SHORT EXERCISE:
Rewrite the records below with every "magnifier" changed to "magnifying glass" and everything else unchanged, omitting the pictures.

---+---

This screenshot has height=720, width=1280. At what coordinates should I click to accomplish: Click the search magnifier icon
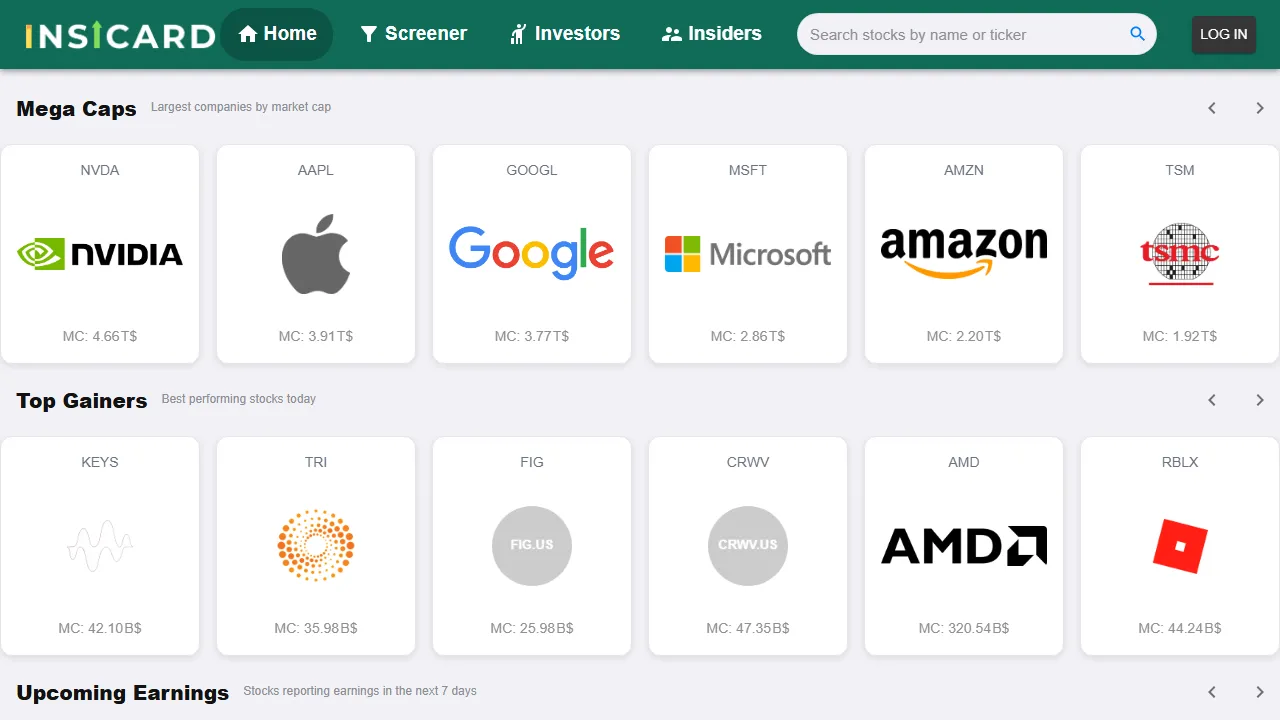[x=1137, y=33]
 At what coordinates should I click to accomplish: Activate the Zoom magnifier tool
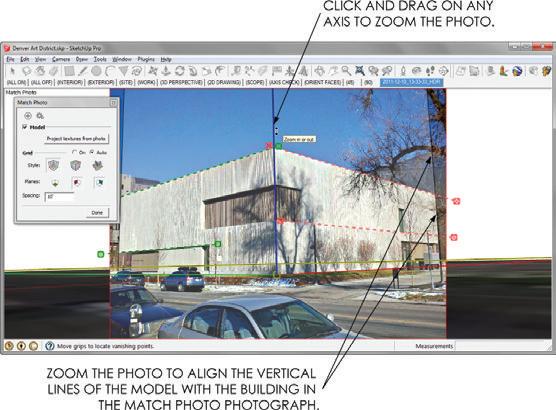tap(346, 71)
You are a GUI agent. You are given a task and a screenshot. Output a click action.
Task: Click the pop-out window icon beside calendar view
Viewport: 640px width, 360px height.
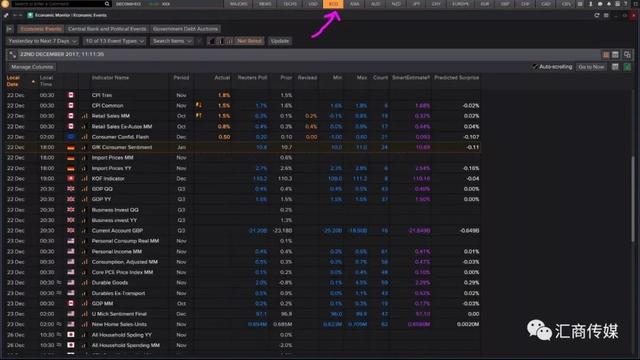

---+---

SOLUTION TO THE EXERCISE:
This screenshot has height=720, width=1280. At what coordinates should I click to accomplish: Click the search magnifying glass icon
[x=1137, y=33]
 At what coordinates should I click to accomplish: Activate the Zoom magnifying glass tool
tap(346, 71)
You are a GUI agent. You are given a task and a screenshot. Output a click action.
Task: Click the pop-out window icon beside calendar view
Viewport: 640px width, 360px height.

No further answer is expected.